* [What you will do]: Quote the data below word for word, starting at the line that contains "Task: Refresh the Important actions list" and ending at the line that contains "point(410,228)", both included. Leave the pictures out of your answer.

* [Interface element records]:
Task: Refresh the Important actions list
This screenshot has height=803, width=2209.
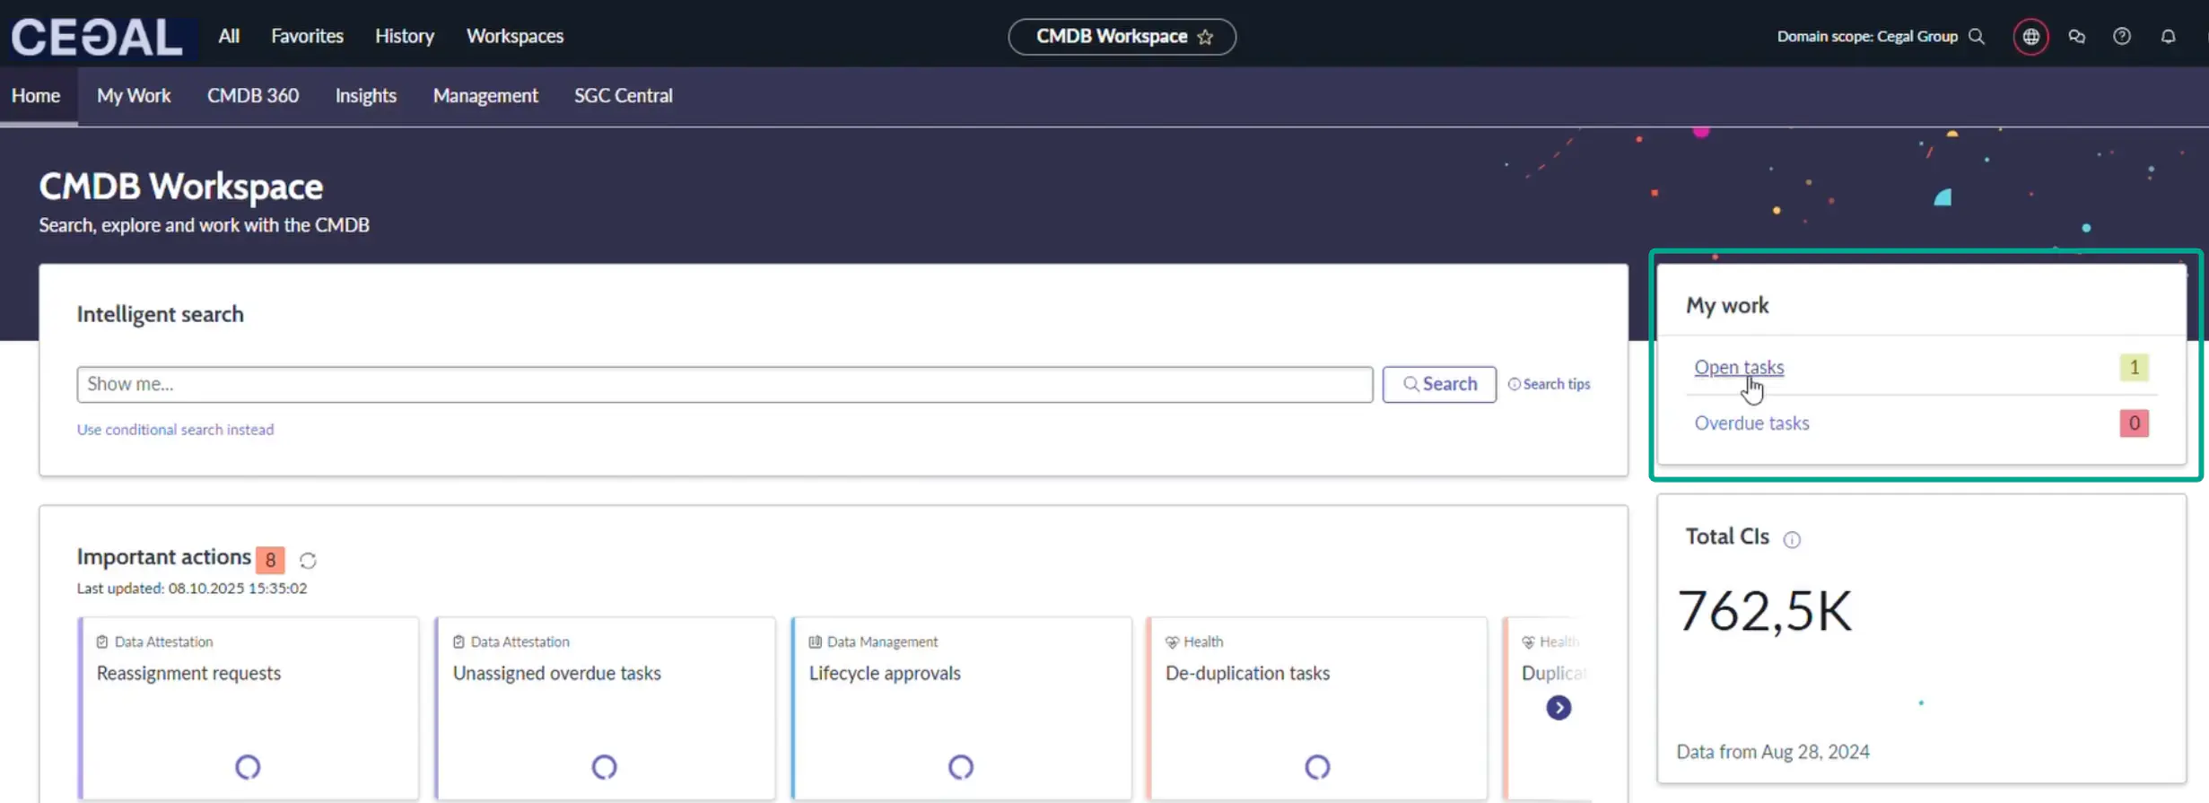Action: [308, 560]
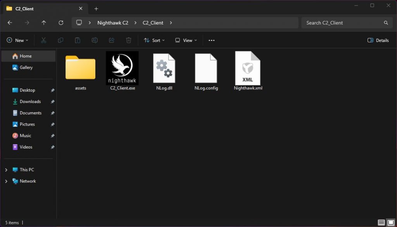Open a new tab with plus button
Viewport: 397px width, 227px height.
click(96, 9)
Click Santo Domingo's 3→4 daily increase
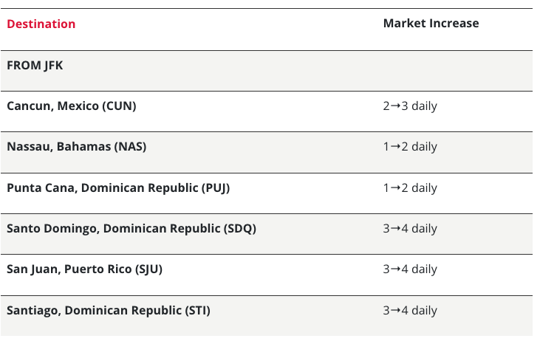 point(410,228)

==

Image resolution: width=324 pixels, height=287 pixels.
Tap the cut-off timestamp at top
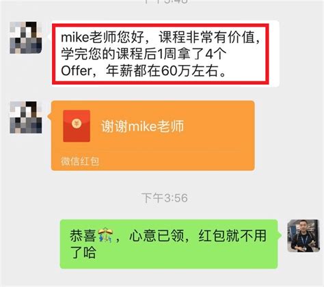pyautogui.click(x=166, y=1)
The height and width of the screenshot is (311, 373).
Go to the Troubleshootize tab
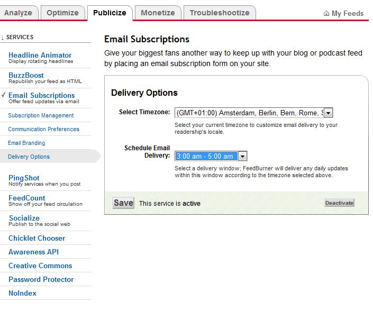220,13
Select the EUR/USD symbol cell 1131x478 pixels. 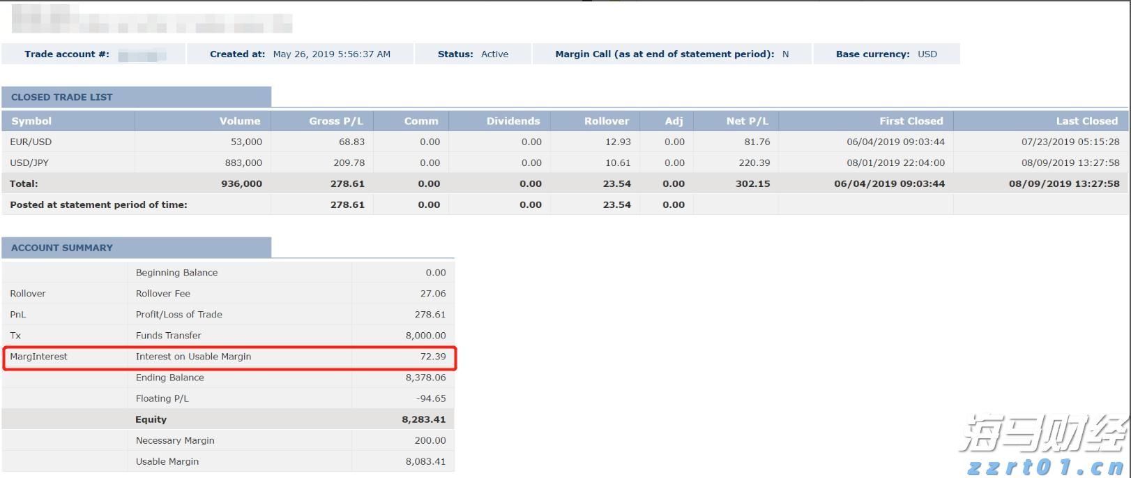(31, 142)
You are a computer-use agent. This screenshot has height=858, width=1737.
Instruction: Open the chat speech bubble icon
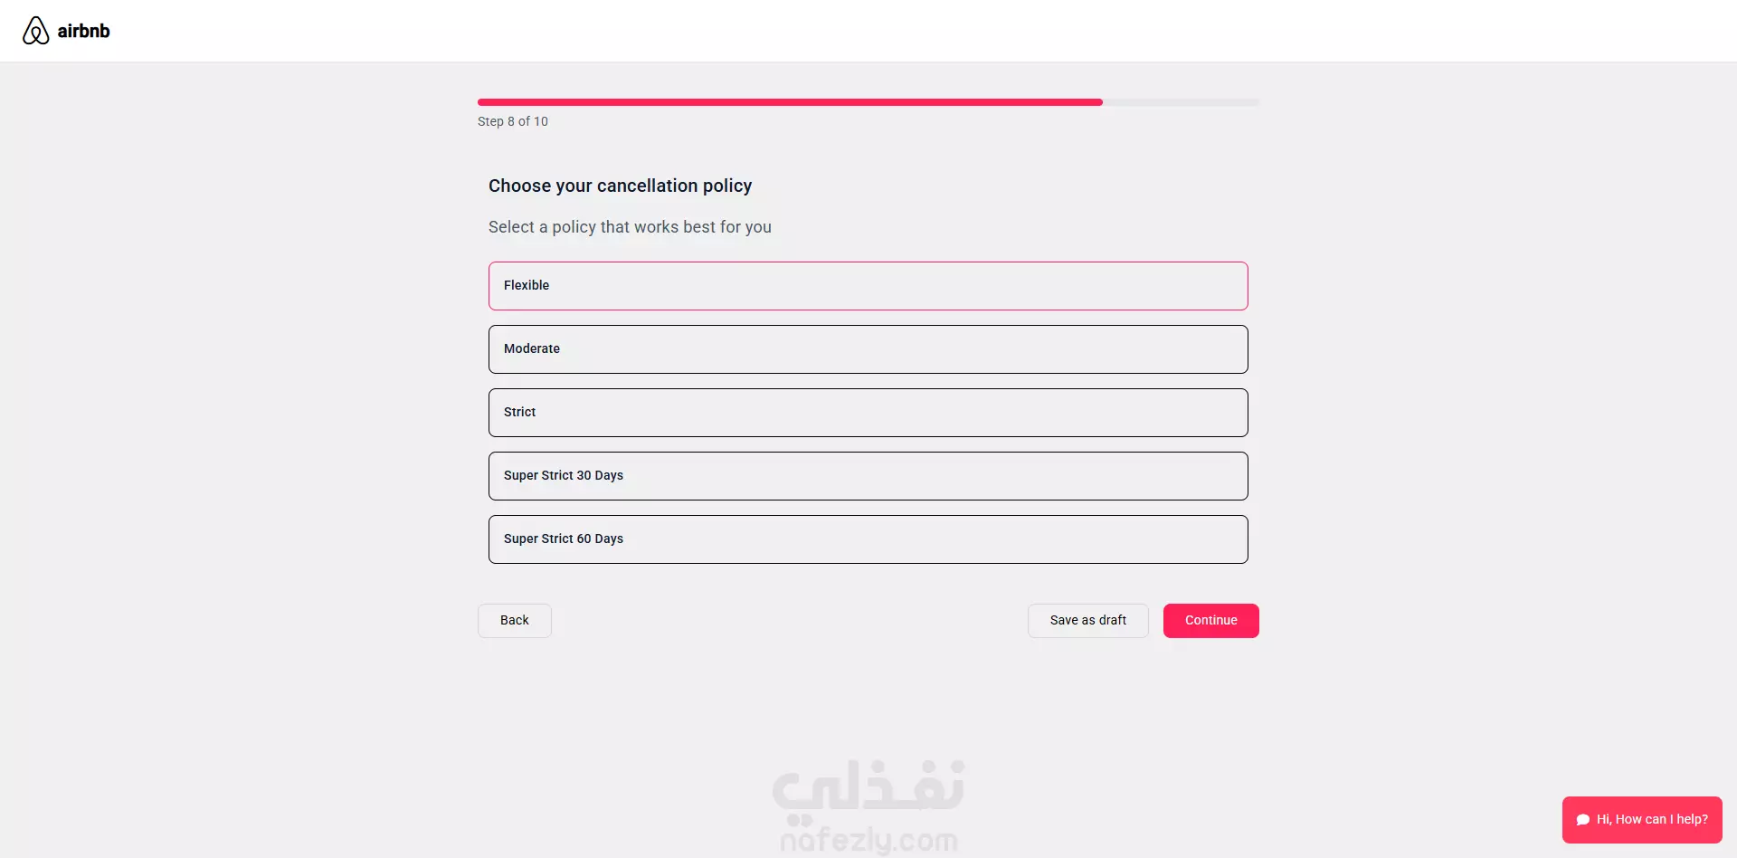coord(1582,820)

* [Solution for this problem]:
Task: Refresh the Important actions list
This screenshot has height=803, width=2209.
Action: [308, 560]
Open a new tab with plus button
Viewport: 397px width, 227px height.
click(96, 9)
Click Santo Domingo's 3→4 daily increase
 point(410,228)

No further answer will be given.